12 October, 2009

Territorial Army told to stop training for six months?

I have put a question mark at the end of the title because I want to get a few more details about this story in the Times before going off on one.

If there really has been a moratorium on TA training I would be horrified. The TA have proven their utility in the Balkans, Iraq and Afghanistan over the last few years and the experience/training gap between the TA and regular army has never been smaller. It would damage the credibility of the TA enormously if this plan is put in place.

People join the TA because they want to train, develop and are more than willing to fight along side their regular counterparts, regular exercises keeps a degree of momentum which aids retention. If the training is stopped for a significant period there will be a number soldiers who will just not come back after the six months is over.

This government has seen the TA almost halve in size just at a time when it has been most busy, I am genuinely worried that this could be the final nail in the coffin.

6 comments:

English Conservatives said...

Gordon is winding down the armed services so that President Blair can invade from Europe if Cameron revisits the Lisbon Treaty.

Jimmy said...

Could the government not sell off the TA?

Surely somebody like Mark Thatcher would welcome the opportunity to buy their own private army, which they could use to invade Equatorial Guniea, Iraq or other countries with oil.

Man in a Shed said...

I'm guessing many TA members vote Conservative so this is a way for Brown to hurt his enemies and save cash.

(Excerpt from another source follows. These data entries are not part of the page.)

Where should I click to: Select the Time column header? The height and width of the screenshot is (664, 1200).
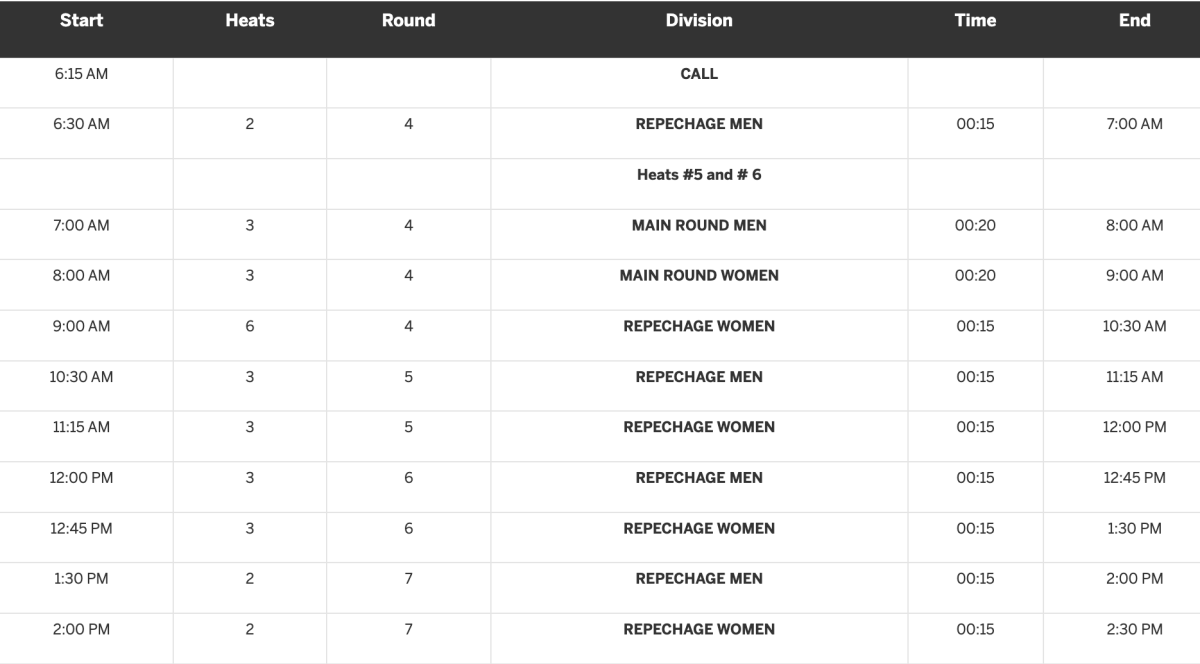975,21
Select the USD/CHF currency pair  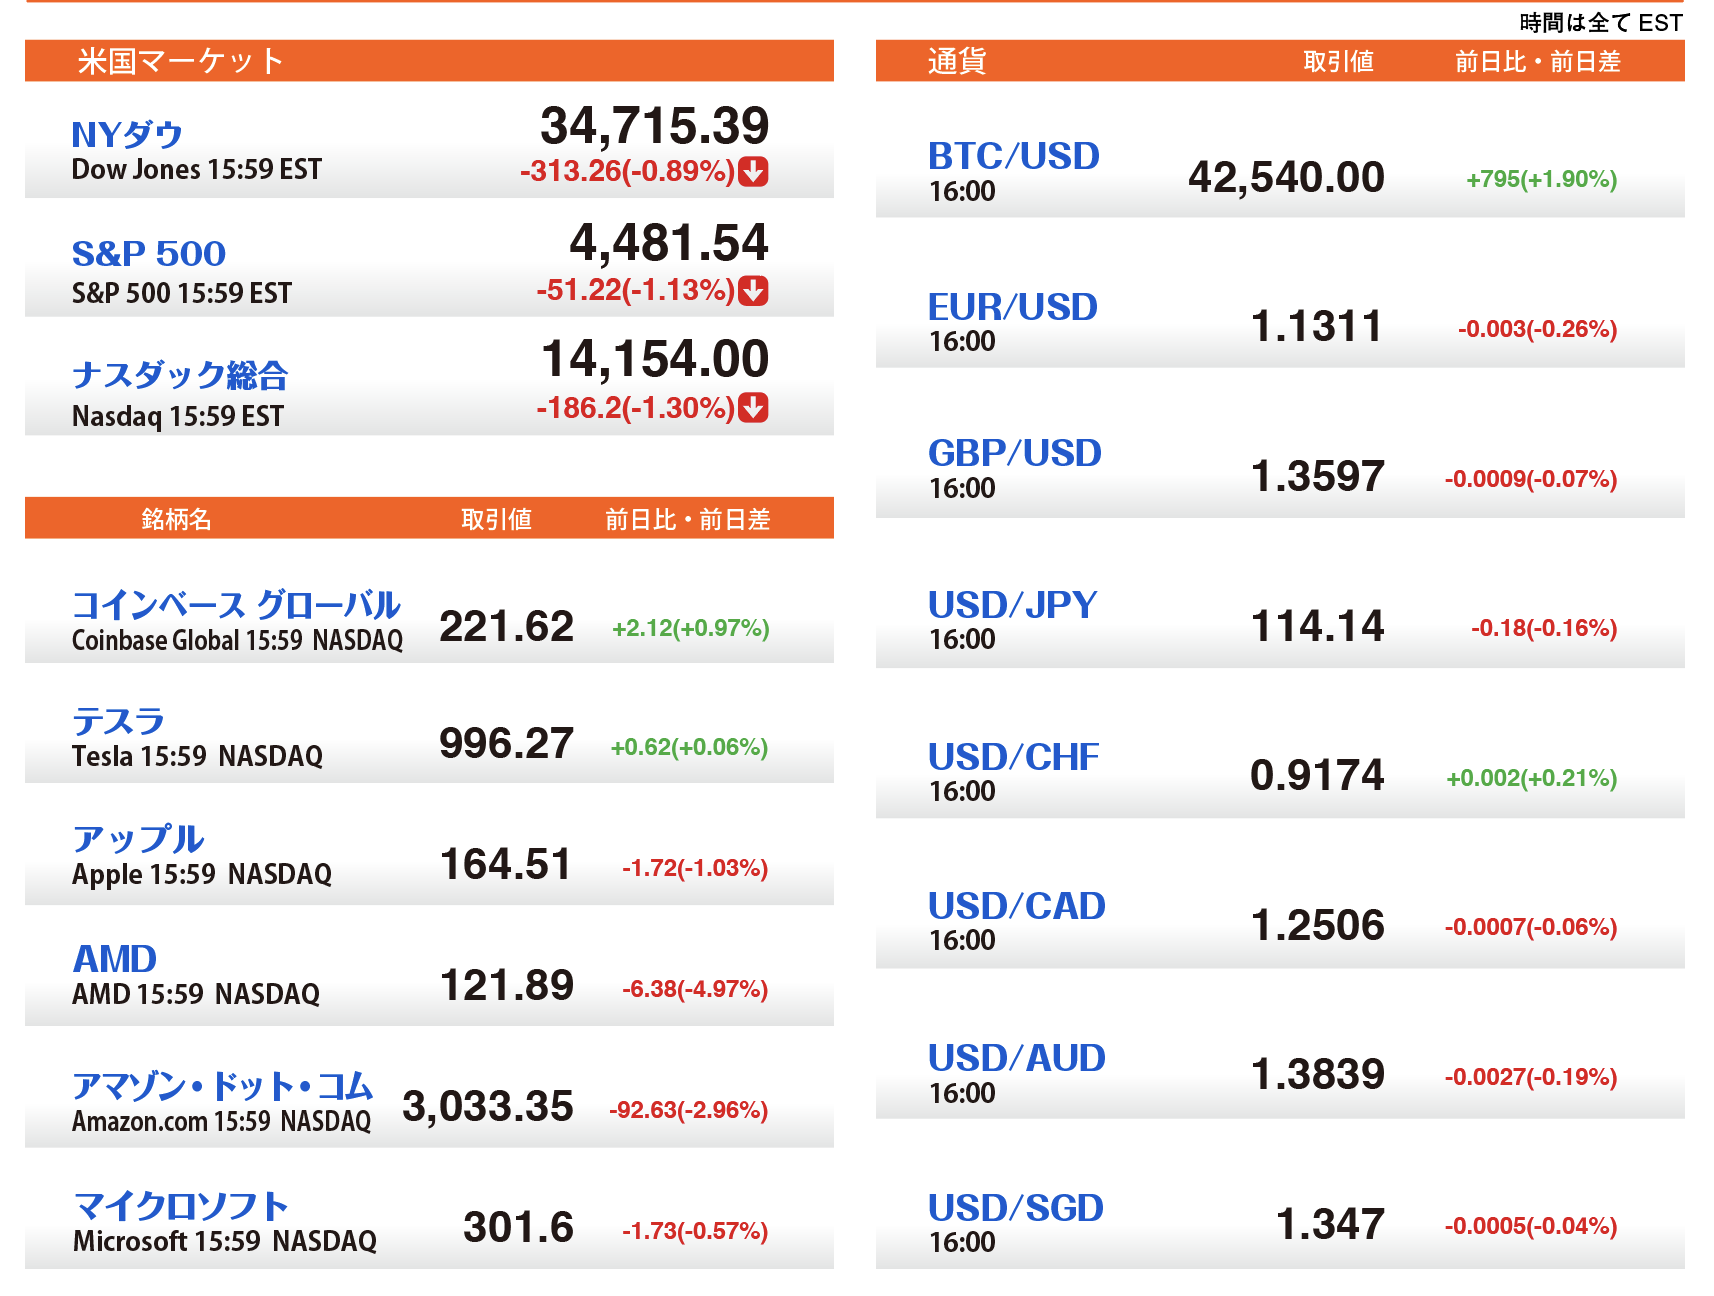1013,757
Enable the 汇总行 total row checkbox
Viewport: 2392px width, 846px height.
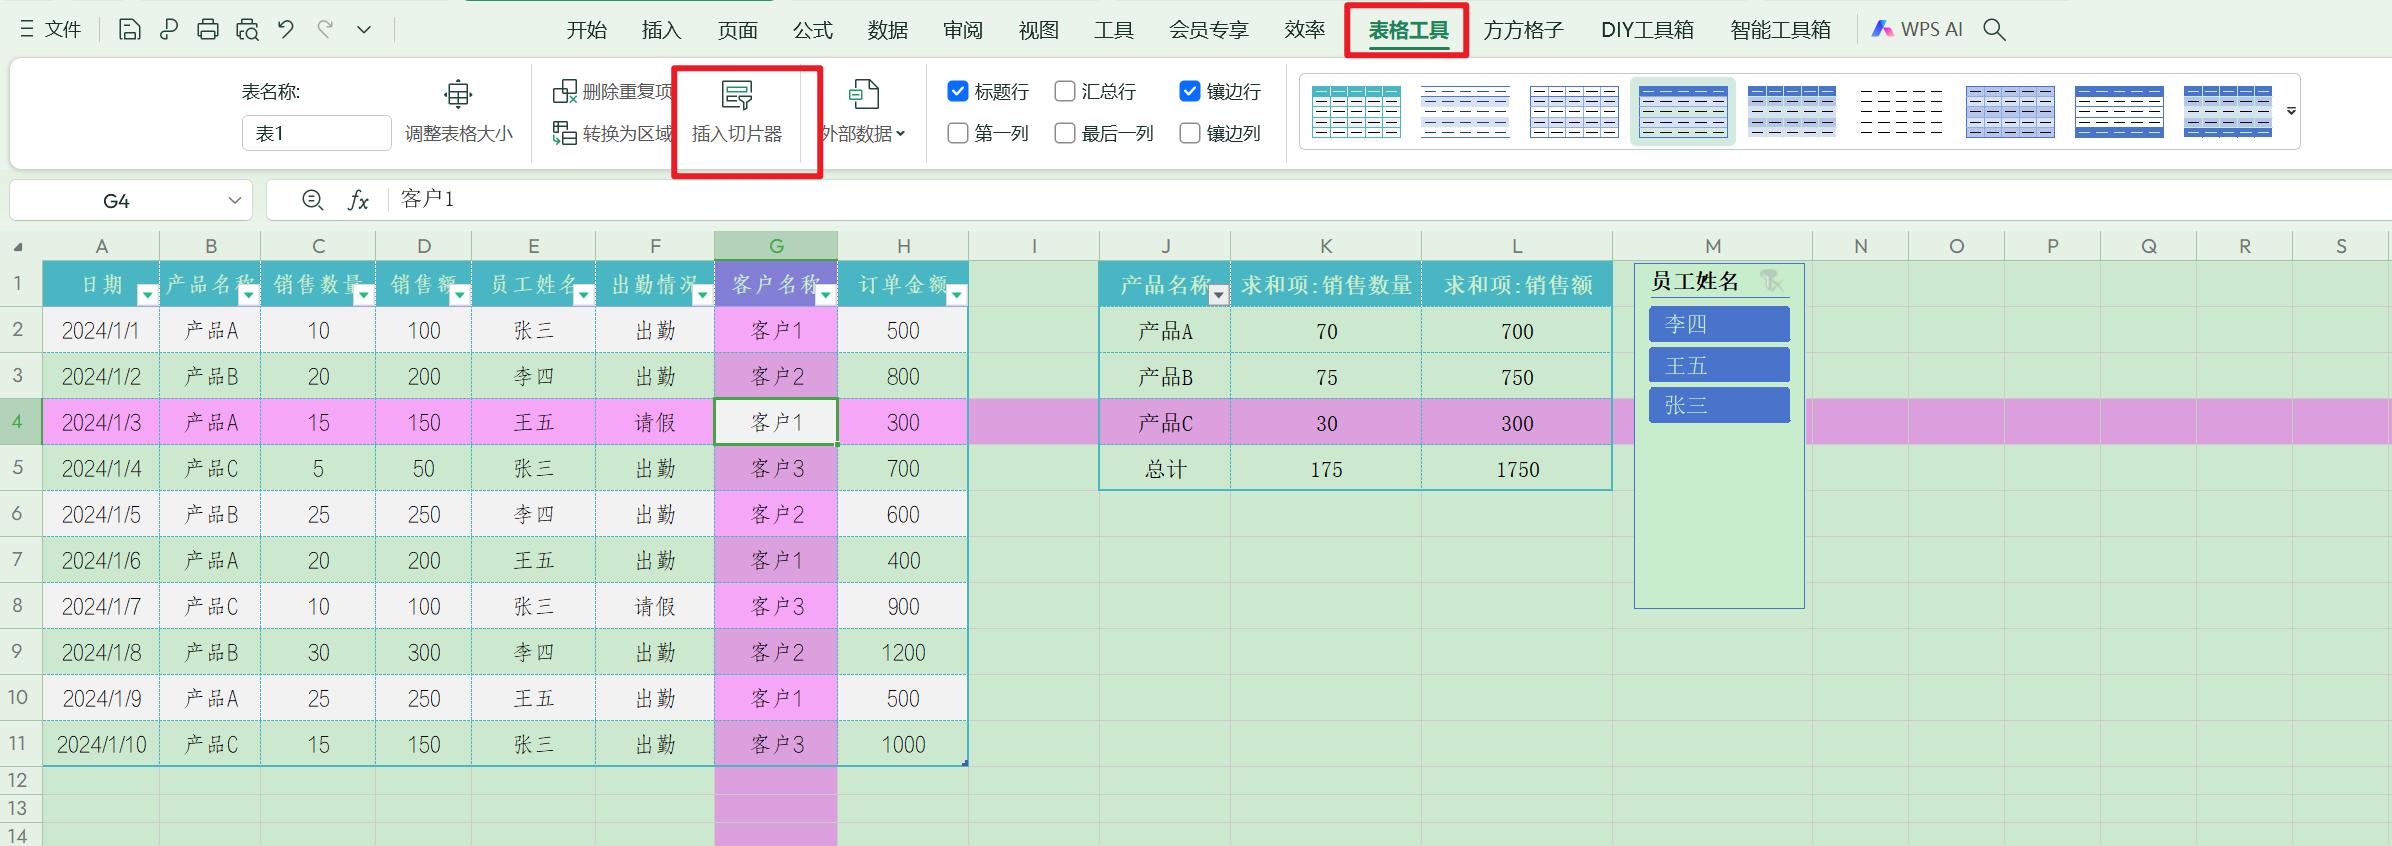tap(1065, 92)
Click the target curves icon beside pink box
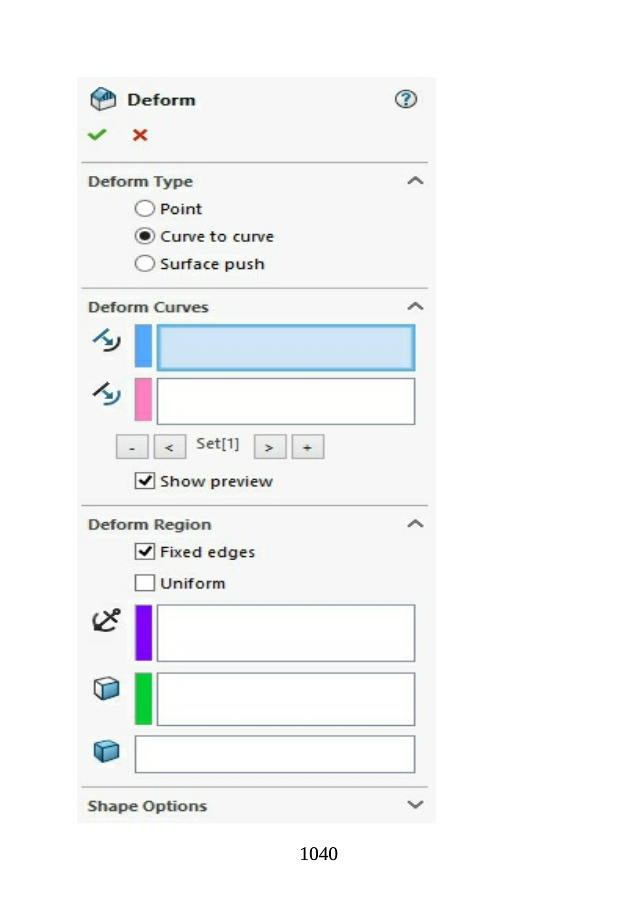 pos(106,396)

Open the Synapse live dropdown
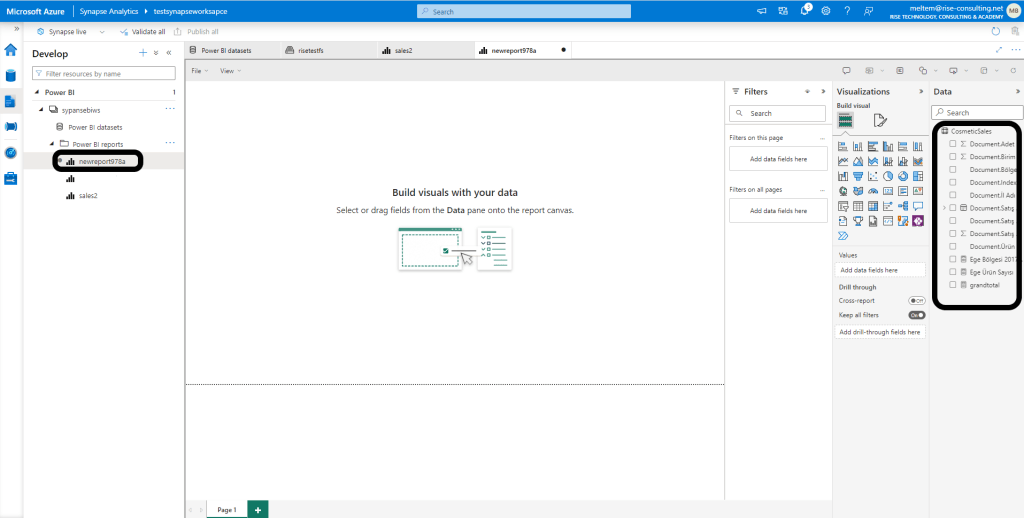pyautogui.click(x=102, y=32)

Of course it also shows that Labour either don't believe the argument Labour put forward about not making cuts in a recession in public services, or else the money is really running out - despite all the printing going on.

Conrad Giles TD said...

James will know me of old, and if the story pans out to be true we should be very concerned that the future deployment plans are adjusted accordingly. It is an untruth that reservists are simply trained through OPTAG pre-deployment ready for operations, a significant amount of psychological build up and muscle memory development is also required at the physiological level. As a TA commander, I have done this training of my troops three times, on one occasion even commanded them in combat operations in Basrah city. It does not fill me with confidence that our experience of kinetic actions will be thinned out, replaced by process. What do we say when inevitably TA soldiers start making mistakes and endanger themselves and others on Ops because they've just had a 10-day training package? Or is that the intent so we can abolish the TA as being ineffective?
Incredibly short sighted if true and in the big £ scheme of things very, very small fry. Does this mean that soldiers who have not yet completed 30 days training will not receive their bounty? First class war operations, second class citizens - Churchill would turn in his grave.
JC drop me line, happy to discuss.

G Willey said...

Interestingly Downing Street are refusing to accept e-petitions on this issue because they say that they duplicate an existing petition about falling TA numbers - doesn't that rather suggest they accept the argument that lack of training is connected with falling numbers!

G Willey

Jackart said...

Here's my answer to your question.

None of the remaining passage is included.